▶ Task objective
Scan the data below for the string "will". Copy every line where it appears.

▶ Exercise input
———

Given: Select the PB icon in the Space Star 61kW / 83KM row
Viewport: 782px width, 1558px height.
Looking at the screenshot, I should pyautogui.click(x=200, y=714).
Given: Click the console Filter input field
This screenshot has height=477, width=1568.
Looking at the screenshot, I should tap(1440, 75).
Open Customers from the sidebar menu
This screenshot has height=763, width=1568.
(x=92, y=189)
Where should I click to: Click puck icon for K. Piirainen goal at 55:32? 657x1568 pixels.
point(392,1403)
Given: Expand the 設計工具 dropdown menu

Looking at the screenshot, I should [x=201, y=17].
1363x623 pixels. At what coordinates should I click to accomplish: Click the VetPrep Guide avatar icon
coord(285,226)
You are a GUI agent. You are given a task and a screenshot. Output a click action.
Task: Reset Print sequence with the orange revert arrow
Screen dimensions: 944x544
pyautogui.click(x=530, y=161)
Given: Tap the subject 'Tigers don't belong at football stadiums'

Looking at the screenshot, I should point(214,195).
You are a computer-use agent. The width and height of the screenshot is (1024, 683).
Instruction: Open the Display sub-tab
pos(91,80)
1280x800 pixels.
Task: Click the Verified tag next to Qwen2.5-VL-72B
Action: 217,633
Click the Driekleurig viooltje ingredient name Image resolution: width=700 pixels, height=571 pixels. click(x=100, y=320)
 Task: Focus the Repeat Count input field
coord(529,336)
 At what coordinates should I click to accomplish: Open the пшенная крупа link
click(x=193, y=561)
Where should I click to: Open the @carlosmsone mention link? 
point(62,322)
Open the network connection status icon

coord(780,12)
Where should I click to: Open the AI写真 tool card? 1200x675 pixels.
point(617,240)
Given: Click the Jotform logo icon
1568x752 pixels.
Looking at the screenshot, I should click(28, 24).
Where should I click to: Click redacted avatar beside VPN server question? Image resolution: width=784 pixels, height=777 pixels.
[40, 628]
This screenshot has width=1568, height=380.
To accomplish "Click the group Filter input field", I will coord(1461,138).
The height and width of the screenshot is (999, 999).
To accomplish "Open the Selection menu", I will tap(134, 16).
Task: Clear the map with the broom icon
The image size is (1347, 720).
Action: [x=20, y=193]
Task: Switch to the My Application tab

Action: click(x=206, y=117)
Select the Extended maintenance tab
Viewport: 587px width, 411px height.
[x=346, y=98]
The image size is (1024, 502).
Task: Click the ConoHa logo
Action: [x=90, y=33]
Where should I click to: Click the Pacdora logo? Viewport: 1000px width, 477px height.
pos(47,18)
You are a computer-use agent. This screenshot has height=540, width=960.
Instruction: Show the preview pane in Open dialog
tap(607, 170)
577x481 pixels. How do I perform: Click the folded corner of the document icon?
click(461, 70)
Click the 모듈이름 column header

———

▶ Result of the task
To accomplish "Click the group Filter input field", I will coord(1461,138).
To accomplish "Open the Selection menu", I will tap(134, 16).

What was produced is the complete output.